I wasn’t aware until this recent trip that the closest parcel in the Pine Bush had nice trails for biking, but it does indeed. I used to pedal farther out to the second closest parcel, but won’t need to any longer. The trails further out were nice, but the only route there involves pedaling along very big and busy roads. In fact, I recently learned while reading the Albany Bicycle Master Plan that the road I was using to get to the further out parcel is designated a highway and bicycles are prohibited. Very surprising, since the road is wholly within the city and it is the only way to get to very many businesses along its length.
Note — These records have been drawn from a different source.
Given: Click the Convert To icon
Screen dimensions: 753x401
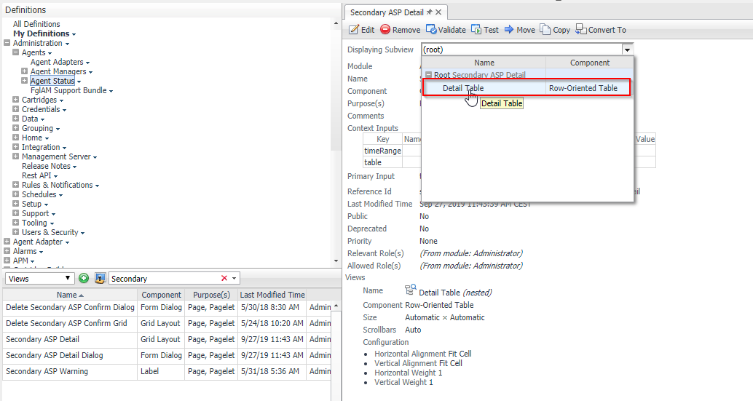Looking at the screenshot, I should pyautogui.click(x=581, y=30).
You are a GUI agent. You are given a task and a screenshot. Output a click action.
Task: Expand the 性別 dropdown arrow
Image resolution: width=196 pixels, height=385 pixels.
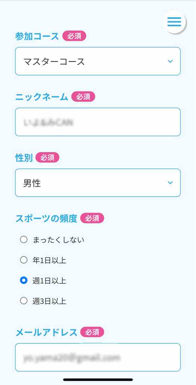[170, 183]
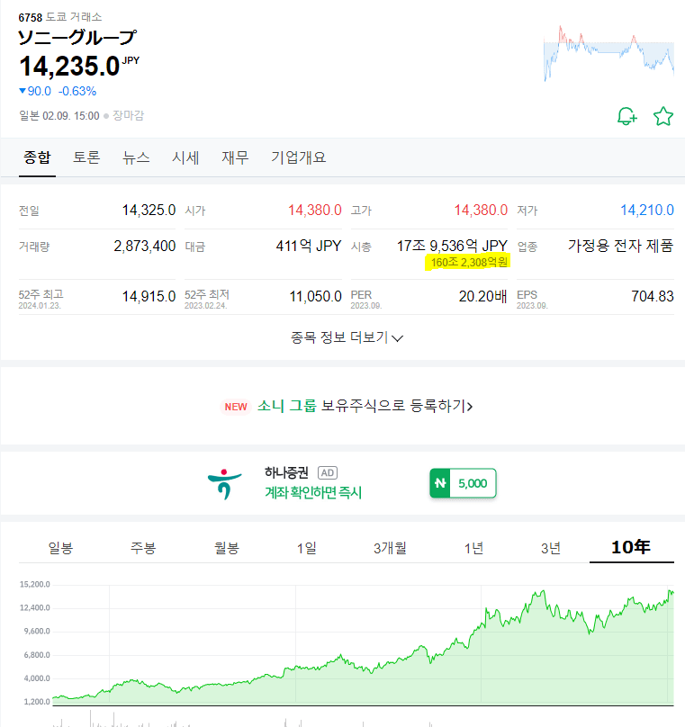Expand 종목 정보 더보기 section
Image resolution: width=685 pixels, height=727 pixels.
[347, 337]
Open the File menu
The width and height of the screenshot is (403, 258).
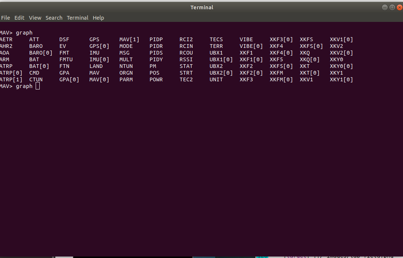[5, 18]
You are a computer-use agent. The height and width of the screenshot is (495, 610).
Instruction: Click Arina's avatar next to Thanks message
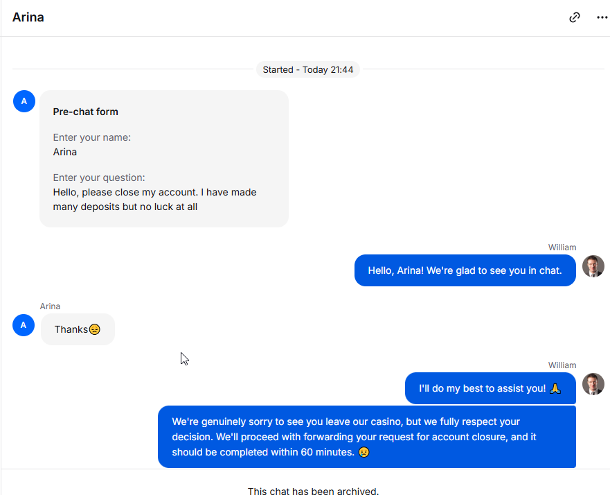tap(24, 325)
Since I didn’t have a camera, I have posted above older pictures of the further out parcel. A very nice woods, to be sure. They were taken on a sunny day, about 45 degrees, in the middle of winter, February 6, 2006, to be exact. My dog and I had a wonderful midwinter treat. A cautionary tale, though. It was on this day and in these woods that our dog picked up ticks and developed Lyme disease. We had stopped her tick preventative for the winter, thinking ticks and fleas are dormant all winter. Not so. All it took was a single warm day to awaken the ticks. The next day we found a couple of ticks on her. Our friend and vet gave her some high doses of antibiotics to try to stem the disease. Our dog has been Lyme positive for many years now, without any visible symptoms. Certain breeds are more susceptible to arthritis, organ failure and death from Lyme disease. Again, please learn from my mistakes.
One other bit of news. I tried to pedal the Goodrich to the co-op for non-iodized salt yesterday (better for fermenting). Rolling down the driveway there was a soft rhythmic thump coming from the rear of the bicycle. The tire had in one spot all but given up on its job of holding in the tube. It let go enough to form a bubble on the sidewall. The bubble was rubbing on the fender. Not long to failure and a long walk home. Instead I switched bikes. The Goodrich will need new shoes to be reliable. I think I have just the set downstairs. Actually many sets. I bought roughly ten vintage whitewall Bridgestone tires years ago. They are old and cracked, so not terribly reliable, but I am not very worried about tires on this bicycle. Low pressure and even lower speeds give me the comfort I need to experiment with old rubber. Another project!